→ **THE RECORDS**:
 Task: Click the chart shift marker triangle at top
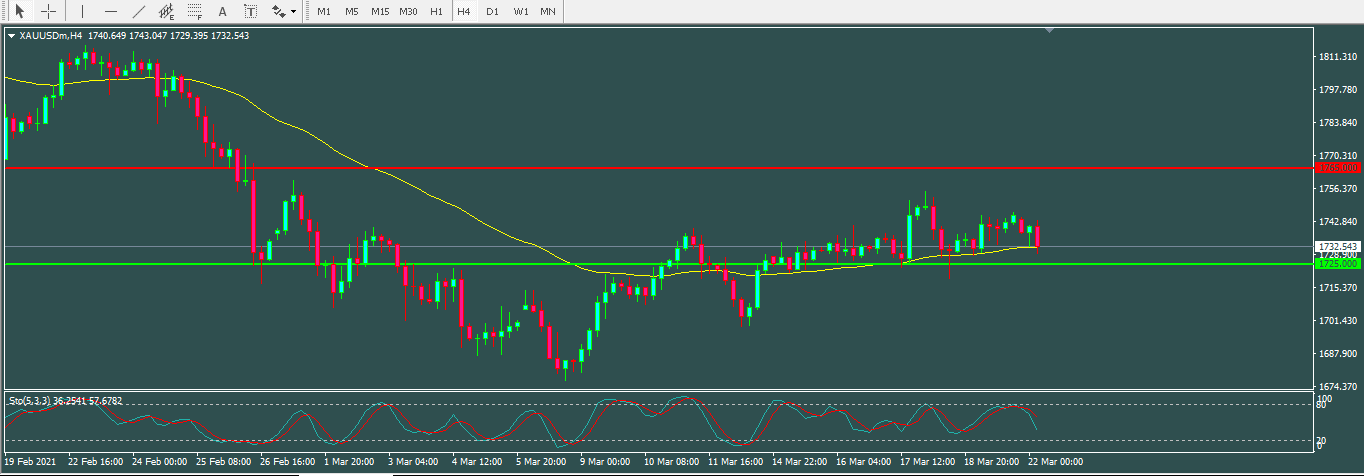(1048, 31)
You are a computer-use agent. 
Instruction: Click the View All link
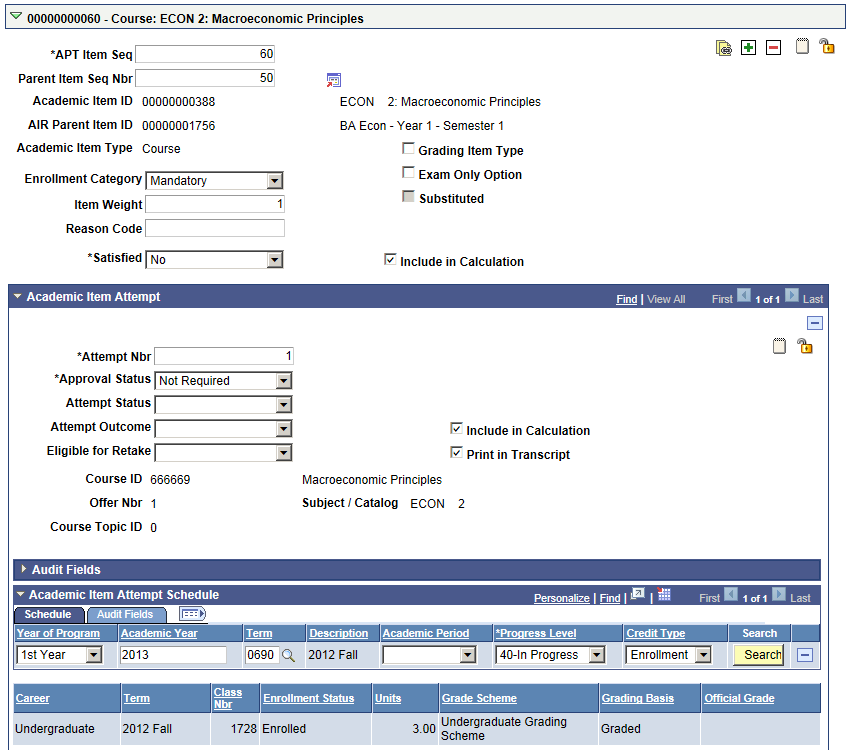coord(665,298)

→ **EXERCISE DETAILS**: Except for the pictures, set down all of the records exactly as they are.

→ **WRITTEN REPLY**:
 Task: Click the chart shift marker triangle at top
(1048, 31)
You are a computer-use agent. 
Instruction: Click the View All link
coord(665,298)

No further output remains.